• **WORK ORDER**
Which lines run from the one containing "Instruction: Open Visual" to the end of the listing? Copy them out exactly, leaving out the rest.

....

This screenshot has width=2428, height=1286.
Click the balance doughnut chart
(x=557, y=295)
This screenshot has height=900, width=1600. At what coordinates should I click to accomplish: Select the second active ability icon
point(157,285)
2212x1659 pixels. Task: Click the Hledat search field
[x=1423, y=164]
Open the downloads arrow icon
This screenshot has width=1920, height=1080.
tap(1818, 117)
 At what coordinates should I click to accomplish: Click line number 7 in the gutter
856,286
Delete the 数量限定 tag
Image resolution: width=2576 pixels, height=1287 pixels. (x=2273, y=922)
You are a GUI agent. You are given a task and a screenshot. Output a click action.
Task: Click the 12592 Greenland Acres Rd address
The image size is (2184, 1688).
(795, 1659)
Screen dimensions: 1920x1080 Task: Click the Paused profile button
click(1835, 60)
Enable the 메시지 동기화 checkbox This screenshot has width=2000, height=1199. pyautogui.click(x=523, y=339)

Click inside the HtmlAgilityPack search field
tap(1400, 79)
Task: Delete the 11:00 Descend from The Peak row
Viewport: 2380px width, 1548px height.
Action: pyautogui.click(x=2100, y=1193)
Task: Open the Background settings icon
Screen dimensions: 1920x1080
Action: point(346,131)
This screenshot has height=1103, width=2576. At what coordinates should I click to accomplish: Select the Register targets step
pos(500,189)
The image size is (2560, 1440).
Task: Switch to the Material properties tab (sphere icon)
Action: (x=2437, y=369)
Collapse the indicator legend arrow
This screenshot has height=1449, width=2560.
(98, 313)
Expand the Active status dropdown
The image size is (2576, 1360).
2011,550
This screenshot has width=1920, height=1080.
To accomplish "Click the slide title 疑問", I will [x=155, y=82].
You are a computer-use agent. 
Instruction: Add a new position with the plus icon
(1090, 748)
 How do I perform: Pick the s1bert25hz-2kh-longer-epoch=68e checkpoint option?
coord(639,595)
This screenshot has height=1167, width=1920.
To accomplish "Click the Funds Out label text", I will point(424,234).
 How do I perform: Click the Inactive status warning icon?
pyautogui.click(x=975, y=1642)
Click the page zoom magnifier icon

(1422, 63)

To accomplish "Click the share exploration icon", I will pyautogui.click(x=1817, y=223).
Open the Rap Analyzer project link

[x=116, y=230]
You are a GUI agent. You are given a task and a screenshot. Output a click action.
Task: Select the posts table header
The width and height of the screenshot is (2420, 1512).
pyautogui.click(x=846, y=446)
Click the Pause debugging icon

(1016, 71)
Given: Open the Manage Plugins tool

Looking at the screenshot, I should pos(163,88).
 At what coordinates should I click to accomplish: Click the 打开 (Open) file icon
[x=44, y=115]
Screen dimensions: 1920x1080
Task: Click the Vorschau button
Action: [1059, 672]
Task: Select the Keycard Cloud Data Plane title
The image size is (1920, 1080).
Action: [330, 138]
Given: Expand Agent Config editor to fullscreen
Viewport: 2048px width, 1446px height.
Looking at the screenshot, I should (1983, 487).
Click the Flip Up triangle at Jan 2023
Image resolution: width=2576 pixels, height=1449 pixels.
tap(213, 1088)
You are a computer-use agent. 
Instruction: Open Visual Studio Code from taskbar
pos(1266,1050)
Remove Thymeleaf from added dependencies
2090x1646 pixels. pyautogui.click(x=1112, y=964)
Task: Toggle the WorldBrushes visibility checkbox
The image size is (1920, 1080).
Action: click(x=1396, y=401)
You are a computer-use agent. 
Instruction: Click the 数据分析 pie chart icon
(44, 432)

....

• **ANSWER SECTION**
Instruction: Open Visual Studio Code from taskbar
pos(1266,1050)
Remove Thymeleaf from added dependencies
2090x1646 pixels. pyautogui.click(x=1112, y=964)
Task: Toggle the WorldBrushes visibility checkbox
The image size is (1920, 1080).
Action: click(x=1396, y=401)
You are a computer-use agent. 
Instruction: Click the 数据分析 pie chart icon
(44, 432)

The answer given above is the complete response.